Una pipa cargada con 42 mil litros de combustible volcó la mañana del 15 de agosto en el kilómetro 46 de la autopista México-Puebla, en una curva considerada de alto riesgo en la Sierra Nevada.
El accidente obligó a Capufe a cerrar parcialmente la vía durante 12 horas para realizar el trasvase del combustible y, posteriormente, suspender por completo la circulación para remover la pesada unidad. La medida dejó a miles de automovilistas varados durante horas, muchos de ellos sin recibir advertencia previa ni apoyo logístico.
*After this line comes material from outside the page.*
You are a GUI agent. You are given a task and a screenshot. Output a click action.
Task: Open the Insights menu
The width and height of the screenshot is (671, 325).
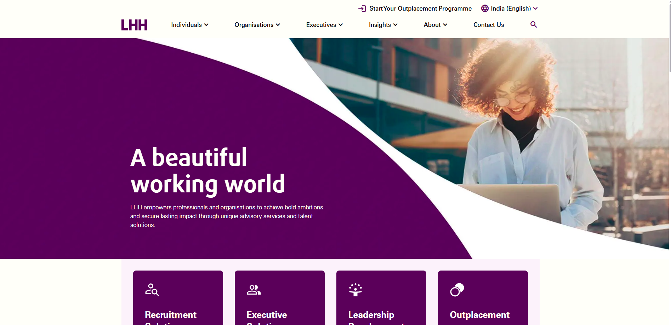pyautogui.click(x=383, y=25)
En redes sociales, usuarios criticaron la falta de un operativo eficiente y acusaron negligencia de las autoridades por no ofrecer alternativas de circulación ni información oportuna. Aunque Capufe emitió mensajes en sus canales oficiales, los afectados señalaron que estos resultaron insuficientes.
Finalmente, la autopista fue reabierta la mañana del 16 de agosto, una vez concluidas las labores de limpieza y retiro de la pipa.
El percance revive cuestionamientos sobre la seguridad en esa zona montañosa, donde accidentes similares han ocurrido en el pasado debido a las condiciones de las curvas y el tránsito constante de transporte pesado.